Packed Minestrone Soup

Vegan Mofo is here…….and I have decided to go with a theme of Soups paired with different breads. When I first thought of this, I was only thinking how great all the soup and fresh baked bread would be. I didn’t really consider the fact that if I make and post about 20 different soups, that will also mean I will be baking 20 different breads. Well, I will certainly be busy, but one thing I know for sure…… my kitchen is going to smell great for the next month at least.

So here we are with the first soup and bread recipes for MoFo.

 Packed Minestrone Soup

Packed Minestrone Soup

There is something wonderful about Minestrone Soup. it is so rich and full of flavours. Indeed a meal in itself. To enjoy with this wonderful soup, I have made a warm onion bread roll, full of whole wheat goodness. I will be making some Gluten Free breads as well during the month and will have an All Purpose Gluten Free Bread Flour mix for you as well in the coming posts.

Enjoy,

96B4F31D4DF30EE65A022CF611762965

 Packed Minestrone Soup

Packed Minestrone Soup

Protein Packed Minestrone Soup

Makes 6 servings

Ingredients

  • 1 yellow onion, diced
  • 2 medium carrots, diced
  • 2 stalks celery, diced
  • 2 Tbsp olive oil
  • 1 zucchini, diced
  • 1 cup fresh green beans, cut into bite size pieces
  • 1 red pepper, diced
  • 3 cloves garlic, minced
  • 3 cups vegetable broth
  • 1 (14 oz) can crushed tomatoes
  • 3 cups water
  • 1 handful fresh chopped parsley
  • ½ tsp rosemary
  • ½ tsp dried thyme
  • 1 tsp sugar
  • Salt and freshly ground black pepper, to taste
  • 1/2 cup dry quinoa – rinsed
  • 1 cup dry pasta
  • 1/2 (15 oz) can cannellini beans, drained and rinsed
  • 1/2 (15 oz) can chick peas, drained and rinsed
  • 1 Tbsp lemon juice

Directions

Heat olive oil over medium heat in large soup pot. Add diced onion, carrots and celery and sauté about 5 minutes, until softened. Add in zucchini, green beans, red bell pepper and continue to sauté 2 additional minutes, then add garlic and cook 1 minute longer.

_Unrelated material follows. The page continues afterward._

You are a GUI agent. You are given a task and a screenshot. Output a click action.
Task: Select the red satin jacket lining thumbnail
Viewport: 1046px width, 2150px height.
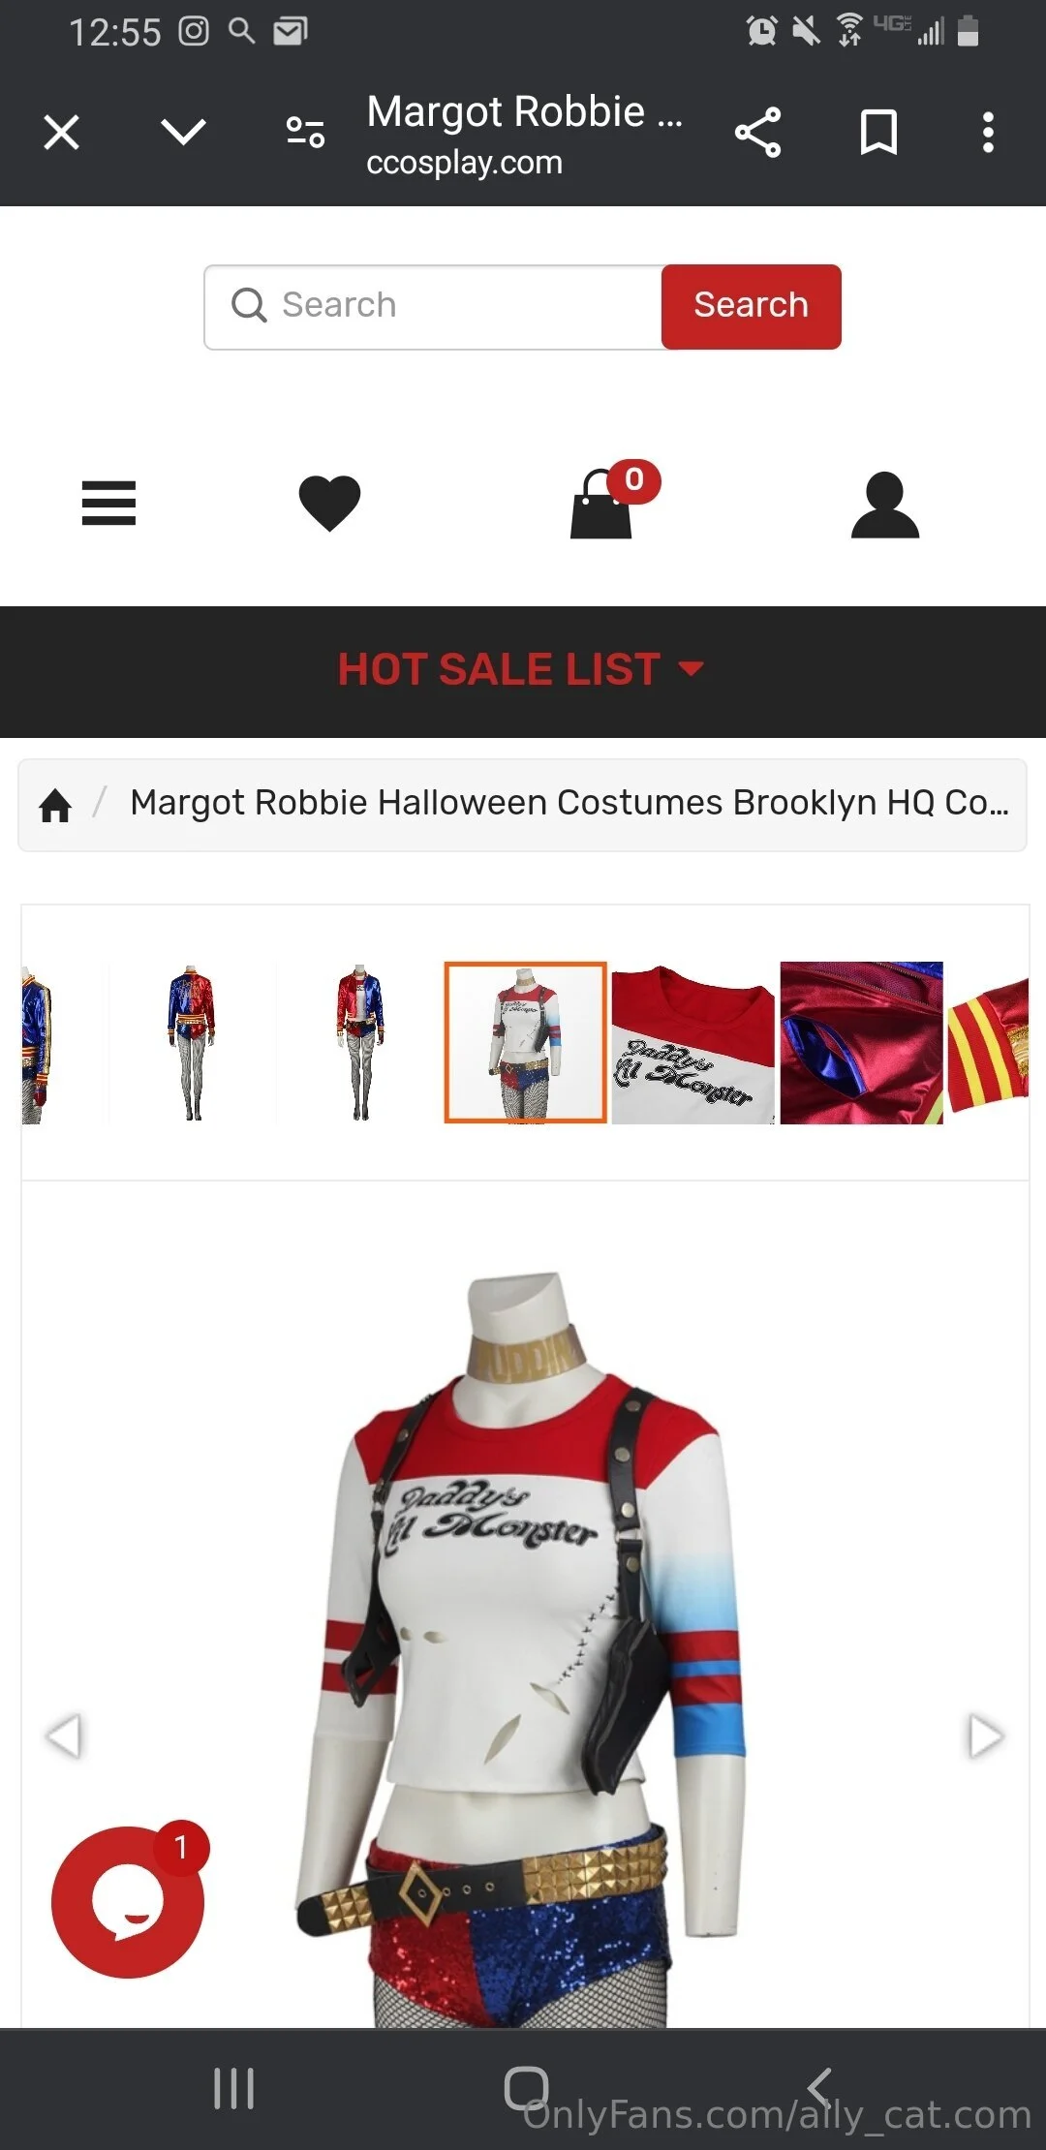pos(861,1043)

Add in vegetable broth, crushed tomatoes, water, parsley, rosemary, thyme, granulated sugar, season with salt and pepper to taste and bring mixture to a boil, add quinoa and pasta then reduce heat to medium and allow soup to gently simmer, uncovered until pasta is cooked al dente, about 12 minutes.

If necessary add additional water to keep soup at desired consistency.

Add cannellini beans, chick peas, and lemon juice and cook, uncovered for 5 minutes.

 

Protein Packed Minestrone Soup

Protein Packed Minestrone Soup

Whole Wheat Onion Breadsticks

Makes 14

  • 1 pkg active dry yeast
  • 2 Tblspns sugar
  • 4 1/4 cups whole wheat flour
  • 1 Tblspn sea salt
  • 2 Tblspns coconut oil, melted
  • For the Topping
  • 3 Tblspns unsalted butter melted
  • 1/2 tspn coarse sea salt
  • 1/4 tspn onion powder
  • pinch of dried oregano

Place 1/4 cup warm water and sugar in a mixing bowl, stir to dissolve sugar, sprinkle in the yeast and set aside until foamy, about 10 mins.

Add the flour, coconut oil, fine salt and 1 1/4 cups plus 2 Tblspns warm water, mix using dough hook attachment of mixer, or by hand until slightly sticky dough forms, approx 5 mins (mixer), 10 mins by hand.

Knead the dough on a floured surface for 5 mins or until smooth and soft.

Roll into a 18 inch log and cut into 14 equal pieces.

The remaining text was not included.